**Task description:** The required output is a word-for-word restatement of the material below, from the line with "Open JayFii's profile" through its last line, inclusive.

START Extracted data

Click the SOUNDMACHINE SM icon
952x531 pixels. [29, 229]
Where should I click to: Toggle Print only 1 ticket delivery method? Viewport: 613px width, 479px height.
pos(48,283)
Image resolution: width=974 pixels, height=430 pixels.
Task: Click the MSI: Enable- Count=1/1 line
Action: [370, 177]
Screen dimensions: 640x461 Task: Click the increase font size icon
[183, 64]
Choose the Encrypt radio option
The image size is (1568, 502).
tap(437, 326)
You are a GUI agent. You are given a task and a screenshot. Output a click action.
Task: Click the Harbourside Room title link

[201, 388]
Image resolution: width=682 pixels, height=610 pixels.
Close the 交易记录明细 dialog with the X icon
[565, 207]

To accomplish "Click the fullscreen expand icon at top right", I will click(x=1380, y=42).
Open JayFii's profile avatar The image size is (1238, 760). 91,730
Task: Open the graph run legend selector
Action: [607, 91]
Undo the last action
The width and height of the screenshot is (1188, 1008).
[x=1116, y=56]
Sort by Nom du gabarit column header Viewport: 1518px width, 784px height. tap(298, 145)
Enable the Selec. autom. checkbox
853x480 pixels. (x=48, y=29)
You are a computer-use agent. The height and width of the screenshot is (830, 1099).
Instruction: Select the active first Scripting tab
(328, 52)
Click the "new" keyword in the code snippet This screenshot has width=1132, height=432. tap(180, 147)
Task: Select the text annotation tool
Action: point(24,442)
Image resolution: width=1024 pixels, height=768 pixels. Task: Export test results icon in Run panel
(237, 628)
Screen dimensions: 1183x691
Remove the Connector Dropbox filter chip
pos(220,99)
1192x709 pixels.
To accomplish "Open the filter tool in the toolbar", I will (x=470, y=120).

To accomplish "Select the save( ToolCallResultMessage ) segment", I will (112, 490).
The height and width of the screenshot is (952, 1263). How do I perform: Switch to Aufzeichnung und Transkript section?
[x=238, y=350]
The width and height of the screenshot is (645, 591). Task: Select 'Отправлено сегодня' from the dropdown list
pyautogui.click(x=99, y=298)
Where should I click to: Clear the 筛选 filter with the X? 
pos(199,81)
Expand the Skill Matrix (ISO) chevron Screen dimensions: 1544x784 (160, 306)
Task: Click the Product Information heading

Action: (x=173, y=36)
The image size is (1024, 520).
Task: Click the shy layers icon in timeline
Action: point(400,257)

END Extracted data

**Task solution:**
Open JayFii's profile avatar The image size is (1238, 760). 91,730
Task: Open the graph run legend selector
Action: [607, 91]
Undo the last action
The width and height of the screenshot is (1188, 1008).
[x=1116, y=56]
Sort by Nom du gabarit column header Viewport: 1518px width, 784px height. tap(298, 145)
Enable the Selec. autom. checkbox
853x480 pixels. (x=48, y=29)
You are a computer-use agent. The height and width of the screenshot is (830, 1099).
Instruction: Select the active first Scripting tab
(328, 52)
Click the "new" keyword in the code snippet This screenshot has width=1132, height=432. tap(180, 147)
Task: Select the text annotation tool
Action: point(24,442)
Image resolution: width=1024 pixels, height=768 pixels. Task: Export test results icon in Run panel
(237, 628)
Screen dimensions: 1183x691
Remove the Connector Dropbox filter chip
pos(220,99)
1192x709 pixels.
To accomplish "Open the filter tool in the toolbar", I will (x=470, y=120).

To accomplish "Select the save( ToolCallResultMessage ) segment", I will (112, 490).
The height and width of the screenshot is (952, 1263). How do I perform: Switch to Aufzeichnung und Transkript section?
[x=238, y=350]
The width and height of the screenshot is (645, 591). Task: Select 'Отправлено сегодня' from the dropdown list
pyautogui.click(x=99, y=298)
Where should I click to: Clear the 筛选 filter with the X? 
pos(199,81)
Expand the Skill Matrix (ISO) chevron Screen dimensions: 1544x784 (160, 306)
Task: Click the Product Information heading

Action: (x=173, y=36)
The image size is (1024, 520).
Task: Click the shy layers icon in timeline
Action: point(400,257)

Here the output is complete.